The 1,300-pound mako shark caught off the Southern California coast on… (Associated Press )
If the fishermen who triumphantly hoisted the corpse of a massive mako shark expected to find those onshore applauding their achievement, they picked the wrong town.
The initial news coverage of the Texas men who hauled in a half-ton shark from the waters off Southern California on Monday certainly didn't reflect the reader reaction. Whereas broadcasters expressed awe at the potentially record-setting feat of reeling in a 1,300-pound shark, letter writers were apoplectic -- even more so than Times editorial writer Karin Klein's piece on Tuesday, which called the mako's death not a "colossal achievement but a colossal waste."
So far, nearly two dozen readers have sent their reactions to firstname.lastname@example.org, and not one of them finds anything positive about this tale.
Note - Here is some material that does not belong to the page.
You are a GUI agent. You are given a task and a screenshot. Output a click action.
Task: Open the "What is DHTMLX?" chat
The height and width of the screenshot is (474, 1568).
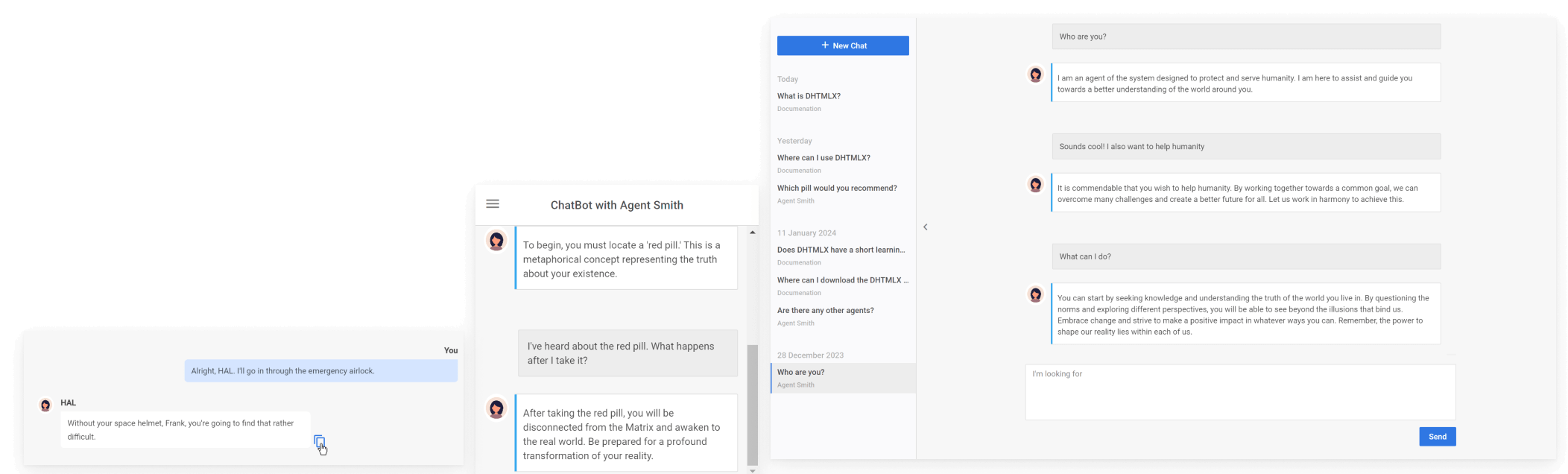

In a letter being published in Friday's paper, a writer from PETA calls fishing a bloodsport. Other readers directed their anger at The Times for covering this story at all. Nearly all of the letters expressed dismay that anyone would find killing a shark thrilling.
Here is a selection of those responses.
Lynette Sperber of Sherman Oaks says the only attention these fishermen deserve is from law enforcement:
"I am sickened and appalled at the front-page coverage of this story. Why are we glorifying such a brutal, cruel and unnecessary killing of this magnificent creature?
"These men should be charged with a crime. Maybe that would curtail such horrific killings in the future."
Thousand Oaks resident Andrew Marias also takes a swipe at the media:
"So some yahoo from Texas catches and kills a 'world record' mako shark, yells 'yeehaw!' -- and the media glorify this 'feat.' Environmental scientists and marine biologists will tell you that the killing of sharks is one of the most environmentally damaging of the many deplorable current human activities.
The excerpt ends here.